While the dissent, written by two committee members, does not directly undermine the opinion’s main conclusions, it does point out these and other areas in which the opinion’s scope is somewhat limited and is worth reading.
Finally, every litigator seeking permissive withdrawal from an active matter in court must not lose sight of the most basic requirement of any such withdrawal—something that the opinion only mentions in a footnote. Under Model Rule 1.16(c), “[a] lawyer must comply with applicable law requiring notice to or permission of a tribunal when terminating a representation.
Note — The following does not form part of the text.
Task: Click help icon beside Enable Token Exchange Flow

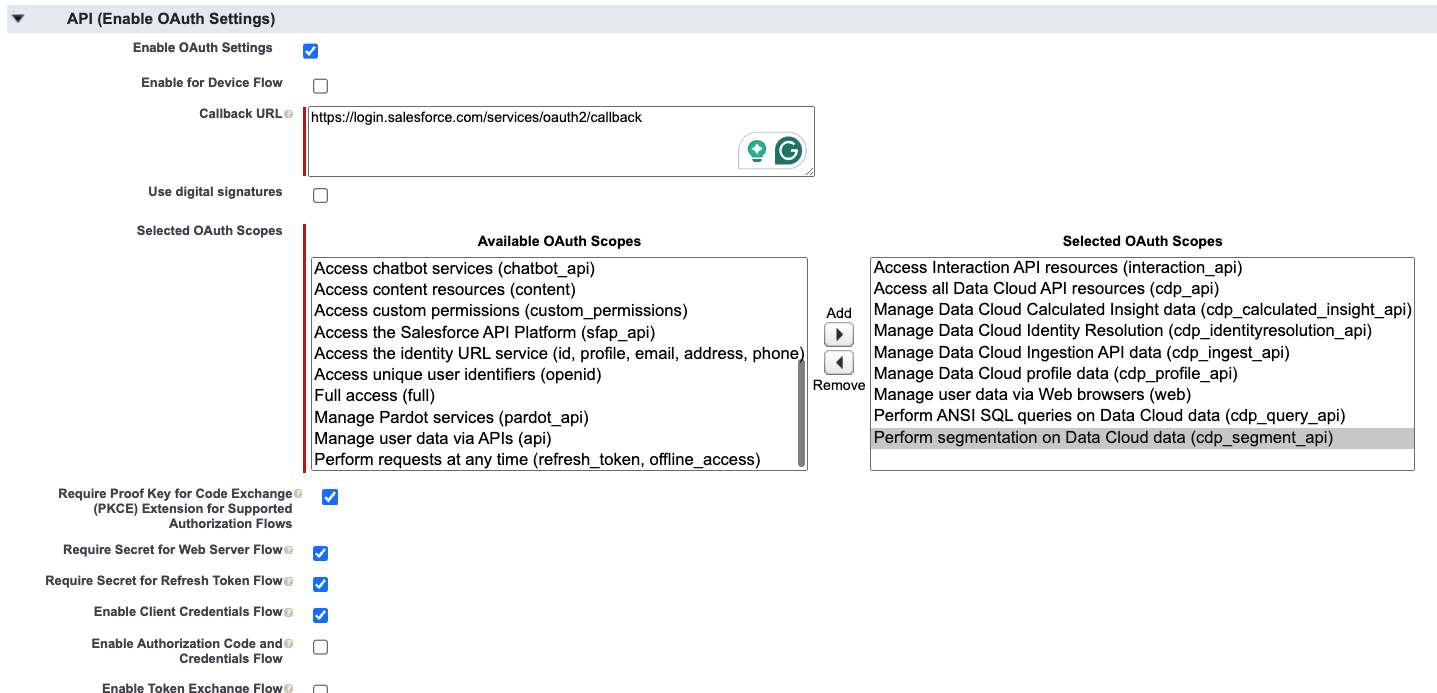Action: [291, 687]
When ordered to do so by a tribunal, a lawyer shall continue representation notwithstanding good cause for terminating the representation.”
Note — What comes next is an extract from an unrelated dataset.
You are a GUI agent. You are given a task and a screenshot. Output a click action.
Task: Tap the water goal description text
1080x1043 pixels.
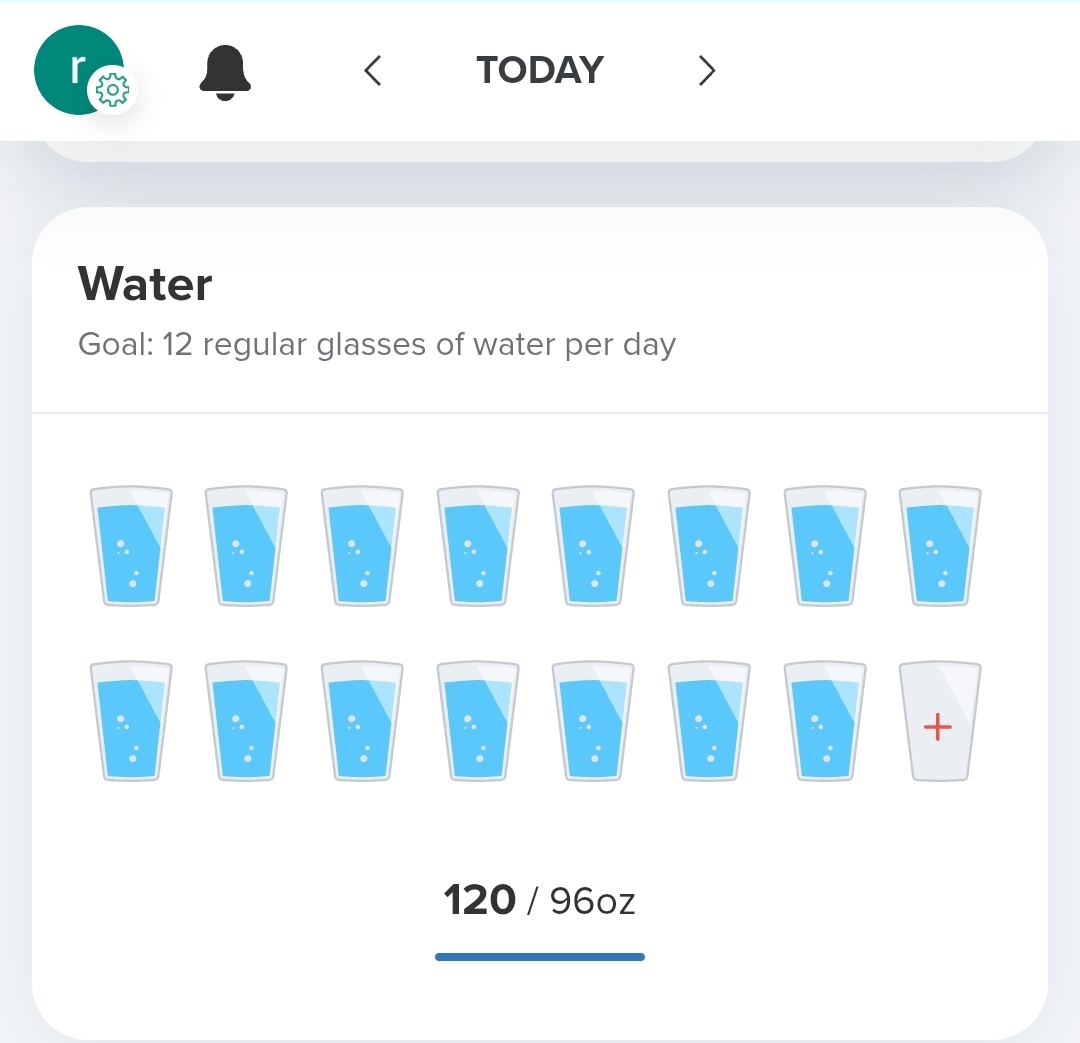tap(377, 345)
When a lawyer seeks to withdraw from representing a client in a court case, the judge will always have the last word, regardless of what the ethics rules or opinions say.
Conclusion
Formal Opinion 516 confirms that withdrawal is ethically permissible under Rule 1.16(b)(1) if the client will not suffer material harm, regardless of the lawyer’s motivation. That includes withdrawing to avoid a conflict or to take on a new client since the lawyer’s reason for the withdrawal is not part of the “material harm” analysis.
However, when reading the opinion and dissent together, the message for lawyers is clear: If you want to withdraw from an active representation, you must comply with Rule 1.16(b)(1) but should always consider how courts and the client will view your decision and plan accordingly. Client communication, proper documentation, transition planning, and attention to conflict analysis remain critical even if the withdrawal is allowed under the ethics rules.
Lawyers should read the full text of Formal Opinion 516 and, because ethics opinions and rules differ across jurisdictions, should know and follow the relevant ethics rules, opinions, and case law in the jurisdictions where they practice.